-- Information given follows --

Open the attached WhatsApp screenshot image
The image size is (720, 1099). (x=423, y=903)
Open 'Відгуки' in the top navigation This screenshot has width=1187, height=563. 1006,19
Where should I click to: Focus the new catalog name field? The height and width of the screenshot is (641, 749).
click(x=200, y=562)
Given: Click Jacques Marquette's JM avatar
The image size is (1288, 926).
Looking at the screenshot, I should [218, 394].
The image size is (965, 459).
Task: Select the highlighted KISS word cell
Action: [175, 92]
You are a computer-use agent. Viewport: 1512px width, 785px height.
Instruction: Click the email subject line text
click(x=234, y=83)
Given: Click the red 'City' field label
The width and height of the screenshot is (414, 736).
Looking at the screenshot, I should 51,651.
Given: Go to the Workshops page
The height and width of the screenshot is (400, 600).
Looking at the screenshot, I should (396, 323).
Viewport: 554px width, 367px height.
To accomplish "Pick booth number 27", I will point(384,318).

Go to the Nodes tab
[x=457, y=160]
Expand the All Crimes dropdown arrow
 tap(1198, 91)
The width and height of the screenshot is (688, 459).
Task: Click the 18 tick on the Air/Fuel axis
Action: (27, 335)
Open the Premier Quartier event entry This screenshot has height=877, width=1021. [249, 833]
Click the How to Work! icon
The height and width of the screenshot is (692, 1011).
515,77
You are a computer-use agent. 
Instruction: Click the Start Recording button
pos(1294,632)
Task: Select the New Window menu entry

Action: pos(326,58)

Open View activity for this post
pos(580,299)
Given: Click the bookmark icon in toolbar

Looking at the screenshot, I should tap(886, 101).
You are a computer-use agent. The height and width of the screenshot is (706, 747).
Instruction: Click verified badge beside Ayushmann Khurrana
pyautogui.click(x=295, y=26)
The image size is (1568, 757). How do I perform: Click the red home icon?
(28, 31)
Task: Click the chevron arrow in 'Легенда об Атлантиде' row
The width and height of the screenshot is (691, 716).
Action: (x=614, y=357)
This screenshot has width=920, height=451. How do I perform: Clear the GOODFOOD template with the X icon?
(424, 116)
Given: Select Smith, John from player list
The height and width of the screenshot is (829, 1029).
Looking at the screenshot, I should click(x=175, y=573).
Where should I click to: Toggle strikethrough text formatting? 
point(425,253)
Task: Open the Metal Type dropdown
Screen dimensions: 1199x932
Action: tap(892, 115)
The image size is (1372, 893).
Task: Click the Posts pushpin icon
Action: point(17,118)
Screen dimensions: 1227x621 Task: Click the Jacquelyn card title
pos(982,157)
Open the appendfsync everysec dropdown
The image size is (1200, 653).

-- Information given concluded --

-- Work item --
From the material, report only how many lines include the word "computer".

-- Answer to this problem --
3